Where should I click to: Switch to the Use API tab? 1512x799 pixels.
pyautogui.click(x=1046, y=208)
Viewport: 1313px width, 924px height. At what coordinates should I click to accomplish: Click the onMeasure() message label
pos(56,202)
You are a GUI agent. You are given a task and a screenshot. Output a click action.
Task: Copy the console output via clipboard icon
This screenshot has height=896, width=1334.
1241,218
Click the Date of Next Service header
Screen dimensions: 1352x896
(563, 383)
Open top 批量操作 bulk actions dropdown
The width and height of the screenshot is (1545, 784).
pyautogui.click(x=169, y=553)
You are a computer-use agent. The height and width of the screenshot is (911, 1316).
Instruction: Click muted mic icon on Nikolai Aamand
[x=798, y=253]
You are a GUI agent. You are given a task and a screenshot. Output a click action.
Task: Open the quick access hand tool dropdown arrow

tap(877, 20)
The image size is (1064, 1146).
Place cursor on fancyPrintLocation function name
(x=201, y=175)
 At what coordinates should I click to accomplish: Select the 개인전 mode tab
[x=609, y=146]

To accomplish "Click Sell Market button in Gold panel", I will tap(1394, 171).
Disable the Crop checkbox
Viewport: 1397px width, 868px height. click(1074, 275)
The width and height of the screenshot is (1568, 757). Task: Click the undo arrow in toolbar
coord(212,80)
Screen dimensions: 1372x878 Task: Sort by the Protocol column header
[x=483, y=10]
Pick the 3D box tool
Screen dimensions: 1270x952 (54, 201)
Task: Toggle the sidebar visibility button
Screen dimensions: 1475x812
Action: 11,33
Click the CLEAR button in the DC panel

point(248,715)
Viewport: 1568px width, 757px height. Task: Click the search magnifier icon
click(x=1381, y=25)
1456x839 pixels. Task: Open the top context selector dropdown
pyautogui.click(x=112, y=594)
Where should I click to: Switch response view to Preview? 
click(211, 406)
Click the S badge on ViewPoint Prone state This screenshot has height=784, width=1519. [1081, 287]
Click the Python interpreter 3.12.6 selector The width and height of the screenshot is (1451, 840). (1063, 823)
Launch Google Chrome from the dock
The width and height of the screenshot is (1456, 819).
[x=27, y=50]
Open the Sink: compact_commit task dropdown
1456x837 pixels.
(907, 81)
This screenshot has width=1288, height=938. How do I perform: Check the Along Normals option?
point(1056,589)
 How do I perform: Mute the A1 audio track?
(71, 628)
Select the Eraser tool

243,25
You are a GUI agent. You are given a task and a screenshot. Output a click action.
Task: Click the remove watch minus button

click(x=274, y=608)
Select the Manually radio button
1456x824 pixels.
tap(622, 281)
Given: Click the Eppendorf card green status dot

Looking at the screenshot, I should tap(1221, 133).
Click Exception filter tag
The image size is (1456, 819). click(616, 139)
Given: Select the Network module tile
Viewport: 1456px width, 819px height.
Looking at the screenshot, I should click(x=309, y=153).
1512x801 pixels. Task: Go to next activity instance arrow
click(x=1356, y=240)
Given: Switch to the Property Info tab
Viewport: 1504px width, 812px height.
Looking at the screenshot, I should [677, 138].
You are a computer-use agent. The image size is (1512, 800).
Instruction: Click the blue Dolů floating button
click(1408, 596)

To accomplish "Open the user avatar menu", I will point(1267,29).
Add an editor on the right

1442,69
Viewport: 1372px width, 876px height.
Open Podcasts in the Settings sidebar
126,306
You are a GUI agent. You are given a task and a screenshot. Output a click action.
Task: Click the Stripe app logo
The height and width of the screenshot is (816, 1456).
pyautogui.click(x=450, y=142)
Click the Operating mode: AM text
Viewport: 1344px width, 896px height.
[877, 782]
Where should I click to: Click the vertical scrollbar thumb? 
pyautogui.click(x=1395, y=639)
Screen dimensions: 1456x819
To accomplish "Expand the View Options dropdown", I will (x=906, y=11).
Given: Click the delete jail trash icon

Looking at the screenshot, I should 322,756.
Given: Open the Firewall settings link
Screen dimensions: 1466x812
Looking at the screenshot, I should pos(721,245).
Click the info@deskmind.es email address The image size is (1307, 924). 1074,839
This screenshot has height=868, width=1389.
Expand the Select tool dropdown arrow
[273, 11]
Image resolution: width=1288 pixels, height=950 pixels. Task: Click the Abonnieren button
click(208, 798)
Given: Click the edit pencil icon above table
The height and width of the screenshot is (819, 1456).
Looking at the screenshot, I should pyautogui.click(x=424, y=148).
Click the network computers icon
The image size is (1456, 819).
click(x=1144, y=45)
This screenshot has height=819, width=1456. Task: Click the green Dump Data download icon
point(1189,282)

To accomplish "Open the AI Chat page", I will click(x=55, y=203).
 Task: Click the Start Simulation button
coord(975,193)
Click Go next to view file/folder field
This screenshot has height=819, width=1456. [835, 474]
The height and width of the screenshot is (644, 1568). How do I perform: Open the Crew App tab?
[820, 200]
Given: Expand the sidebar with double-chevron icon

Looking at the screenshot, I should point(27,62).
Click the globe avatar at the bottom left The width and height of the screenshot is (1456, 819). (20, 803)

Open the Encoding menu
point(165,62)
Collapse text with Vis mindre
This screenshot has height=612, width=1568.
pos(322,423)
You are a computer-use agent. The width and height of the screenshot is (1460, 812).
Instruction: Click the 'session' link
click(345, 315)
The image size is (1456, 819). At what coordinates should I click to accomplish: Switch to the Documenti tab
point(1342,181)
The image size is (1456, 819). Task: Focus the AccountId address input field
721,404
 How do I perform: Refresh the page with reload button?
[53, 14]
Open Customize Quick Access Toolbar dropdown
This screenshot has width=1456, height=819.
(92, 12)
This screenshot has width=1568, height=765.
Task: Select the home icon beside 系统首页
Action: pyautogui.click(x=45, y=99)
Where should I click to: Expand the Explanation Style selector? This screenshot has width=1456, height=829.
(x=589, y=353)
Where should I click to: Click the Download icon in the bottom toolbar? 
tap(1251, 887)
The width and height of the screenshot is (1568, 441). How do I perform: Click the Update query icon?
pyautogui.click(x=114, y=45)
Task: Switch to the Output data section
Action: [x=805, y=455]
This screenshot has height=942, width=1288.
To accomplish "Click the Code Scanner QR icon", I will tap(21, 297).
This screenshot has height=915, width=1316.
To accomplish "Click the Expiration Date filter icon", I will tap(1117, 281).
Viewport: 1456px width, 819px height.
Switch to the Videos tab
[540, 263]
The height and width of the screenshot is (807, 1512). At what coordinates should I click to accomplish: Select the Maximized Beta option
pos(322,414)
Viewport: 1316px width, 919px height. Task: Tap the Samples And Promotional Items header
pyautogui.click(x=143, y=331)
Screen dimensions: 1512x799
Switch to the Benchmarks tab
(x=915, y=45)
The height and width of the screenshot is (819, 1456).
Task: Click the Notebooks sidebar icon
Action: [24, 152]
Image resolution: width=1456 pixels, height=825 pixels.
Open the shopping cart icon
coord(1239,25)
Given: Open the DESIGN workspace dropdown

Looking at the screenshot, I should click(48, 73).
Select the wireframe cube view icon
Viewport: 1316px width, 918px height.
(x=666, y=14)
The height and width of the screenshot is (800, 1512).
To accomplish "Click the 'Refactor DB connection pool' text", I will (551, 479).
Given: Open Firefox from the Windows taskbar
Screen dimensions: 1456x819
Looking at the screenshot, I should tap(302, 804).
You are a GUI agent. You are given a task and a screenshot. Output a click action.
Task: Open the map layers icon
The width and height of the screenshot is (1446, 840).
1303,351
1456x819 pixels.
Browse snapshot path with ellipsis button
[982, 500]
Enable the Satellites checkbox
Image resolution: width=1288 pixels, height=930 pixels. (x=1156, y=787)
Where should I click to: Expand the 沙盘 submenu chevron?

- _WHAT THE EXERCISE ASKS_: Copy out the entire listing above exactly.

- _RESULT FOR THIS EXERCISE_:
Where should I click to: Switch to the Use API tab? 1512x799 pixels.
pyautogui.click(x=1046, y=208)
Viewport: 1313px width, 924px height. At what coordinates should I click to accomplish: Click the onMeasure() message label
pos(56,202)
You are a GUI agent. You are given a task and a screenshot. Output a click action.
Task: Copy the console output via clipboard icon
This screenshot has height=896, width=1334.
1241,218
Click the Date of Next Service header
Screen dimensions: 1352x896
(563, 383)
Open top 批量操作 bulk actions dropdown
The width and height of the screenshot is (1545, 784).
pyautogui.click(x=169, y=553)
You are a computer-use agent. The height and width of the screenshot is (911, 1316).
Instruction: Click muted mic icon on Nikolai Aamand
[x=798, y=253]
You are a GUI agent. You are given a task and a screenshot. Output a click action.
Task: Open the quick access hand tool dropdown arrow

tap(877, 20)
The image size is (1064, 1146).
Place cursor on fancyPrintLocation function name
(x=201, y=175)
 At what coordinates should I click to accomplish: Select the 개인전 mode tab
[x=609, y=146]

To accomplish "Click Sell Market button in Gold panel", I will tap(1394, 171).
Disable the Crop checkbox
Viewport: 1397px width, 868px height. click(1074, 275)
The width and height of the screenshot is (1568, 757). Task: Click the undo arrow in toolbar
coord(212,80)
Screen dimensions: 1372x878 Task: Sort by the Protocol column header
[x=483, y=10]
Pick the 3D box tool
Screen dimensions: 1270x952 (54, 201)
Task: Toggle the sidebar visibility button
Screen dimensions: 1475x812
Action: 11,33
Click the CLEAR button in the DC panel

point(248,715)
Viewport: 1568px width, 757px height. Task: Click the search magnifier icon
click(x=1381, y=25)
1456x839 pixels. Task: Open the top context selector dropdown
pyautogui.click(x=112, y=594)
Where should I click to: Switch response view to Preview? 
click(211, 406)
Click the S badge on ViewPoint Prone state This screenshot has height=784, width=1519. [1081, 287]
Click the Python interpreter 3.12.6 selector The width and height of the screenshot is (1451, 840). (1063, 823)
Launch Google Chrome from the dock
The width and height of the screenshot is (1456, 819).
[x=27, y=50]
Open the Sink: compact_commit task dropdown
1456x837 pixels.
(907, 81)
This screenshot has width=1288, height=938. How do I perform: Check the Along Normals option?
point(1056,589)
 How do I perform: Mute the A1 audio track?
(71, 628)
Select the Eraser tool

243,25
You are a GUI agent. You are given a task and a screenshot. Output a click action.
Task: Click the remove watch minus button

click(x=274, y=608)
Select the Manually radio button
1456x824 pixels.
tap(622, 281)
Given: Click the Eppendorf card green status dot

Looking at the screenshot, I should tap(1221, 133).
Click Exception filter tag
The image size is (1456, 819). click(616, 139)
Given: Select the Network module tile
Viewport: 1456px width, 819px height.
Looking at the screenshot, I should click(x=309, y=153).
1512x801 pixels. Task: Go to next activity instance arrow
click(x=1356, y=240)
Given: Switch to the Property Info tab
Viewport: 1504px width, 812px height.
Looking at the screenshot, I should [677, 138].
You are a computer-use agent. The image size is (1512, 800).
Instruction: Click the blue Dolů floating button
click(1408, 596)

To accomplish "Open the user avatar menu", I will point(1267,29).
Add an editor on the right

1442,69
Viewport: 1372px width, 876px height.
Open Podcasts in the Settings sidebar
126,306
You are a GUI agent. You are given a task and a screenshot. Output a click action.
Task: Click the Stripe app logo
The height and width of the screenshot is (816, 1456).
pyautogui.click(x=450, y=142)
Click the Operating mode: AM text
Viewport: 1344px width, 896px height.
[877, 782]
Where should I click to: Click the vertical scrollbar thumb? 
pyautogui.click(x=1395, y=639)
Screen dimensions: 1456x819
To accomplish "Expand the View Options dropdown", I will (x=906, y=11).
Given: Click the delete jail trash icon

Looking at the screenshot, I should 322,756.
Given: Open the Firewall settings link
Screen dimensions: 1466x812
Looking at the screenshot, I should pos(721,245).
Click the info@deskmind.es email address The image size is (1307, 924). 1074,839
This screenshot has height=868, width=1389.
Expand the Select tool dropdown arrow
[273, 11]
Image resolution: width=1288 pixels, height=950 pixels. Task: Click the Abonnieren button
click(208, 798)
Given: Click the edit pencil icon above table
The height and width of the screenshot is (819, 1456).
Looking at the screenshot, I should pyautogui.click(x=424, y=148).
Click the network computers icon
The image size is (1456, 819).
click(x=1144, y=45)
This screenshot has height=819, width=1456. Task: Click the green Dump Data download icon
point(1189,282)

To accomplish "Open the AI Chat page", I will click(x=55, y=203).
 Task: Click the Start Simulation button
coord(975,193)
Click Go next to view file/folder field
This screenshot has height=819, width=1456. [835, 474]
The height and width of the screenshot is (644, 1568). How do I perform: Open the Crew App tab?
[820, 200]
Given: Expand the sidebar with double-chevron icon

Looking at the screenshot, I should point(27,62).
Click the globe avatar at the bottom left The width and height of the screenshot is (1456, 819). (20, 803)

Open the Encoding menu
point(165,62)
Collapse text with Vis mindre
This screenshot has height=612, width=1568.
pos(322,423)
You are a computer-use agent. The width and height of the screenshot is (1460, 812).
Instruction: Click the 'session' link
click(345, 315)
The image size is (1456, 819). At what coordinates should I click to accomplish: Switch to the Documenti tab
point(1342,181)
The image size is (1456, 819). Task: Focus the AccountId address input field
721,404
 How do I perform: Refresh the page with reload button?
[53, 14]
Open Customize Quick Access Toolbar dropdown
This screenshot has width=1456, height=819.
(92, 12)
This screenshot has width=1568, height=765.
Task: Select the home icon beside 系统首页
Action: pyautogui.click(x=45, y=99)
Where should I click to: Expand the Explanation Style selector? This screenshot has width=1456, height=829.
(x=589, y=353)
Where should I click to: Click the Download icon in the bottom toolbar? 
tap(1251, 887)
The width and height of the screenshot is (1568, 441). How do I perform: Click the Update query icon?
pyautogui.click(x=114, y=45)
Task: Switch to the Output data section
Action: [x=805, y=455]
This screenshot has height=942, width=1288.
To accomplish "Click the Code Scanner QR icon", I will tap(21, 297).
This screenshot has height=915, width=1316.
To accomplish "Click the Expiration Date filter icon", I will tap(1117, 281).
Viewport: 1456px width, 819px height.
Switch to the Videos tab
[540, 263]
The height and width of the screenshot is (807, 1512). At what coordinates should I click to accomplish: Select the Maximized Beta option
pos(322,414)
Viewport: 1316px width, 919px height. Task: Tap the Samples And Promotional Items header
pyautogui.click(x=143, y=331)
Screen dimensions: 1512x799
Switch to the Benchmarks tab
(x=915, y=45)
The height and width of the screenshot is (819, 1456).
Task: Click the Notebooks sidebar icon
Action: [24, 152]
Image resolution: width=1456 pixels, height=825 pixels.
Open the shopping cart icon
coord(1239,25)
Given: Open the DESIGN workspace dropdown

Looking at the screenshot, I should click(48, 73).
Select the wireframe cube view icon
Viewport: 1316px width, 918px height.
(x=666, y=14)
The height and width of the screenshot is (800, 1512).
To accomplish "Click the 'Refactor DB connection pool' text", I will (551, 479).
Given: Open Firefox from the Windows taskbar
Screen dimensions: 1456x819
Looking at the screenshot, I should tap(302, 804).
You are a GUI agent. You are given a task and a screenshot. Output a click action.
Task: Open the map layers icon
The width and height of the screenshot is (1446, 840).
1303,351
1456x819 pixels.
Browse snapshot path with ellipsis button
[982, 500]
Enable the Satellites checkbox
Image resolution: width=1288 pixels, height=930 pixels. (x=1156, y=787)
Where should I click to: Expand the 沙盘 submenu chevron?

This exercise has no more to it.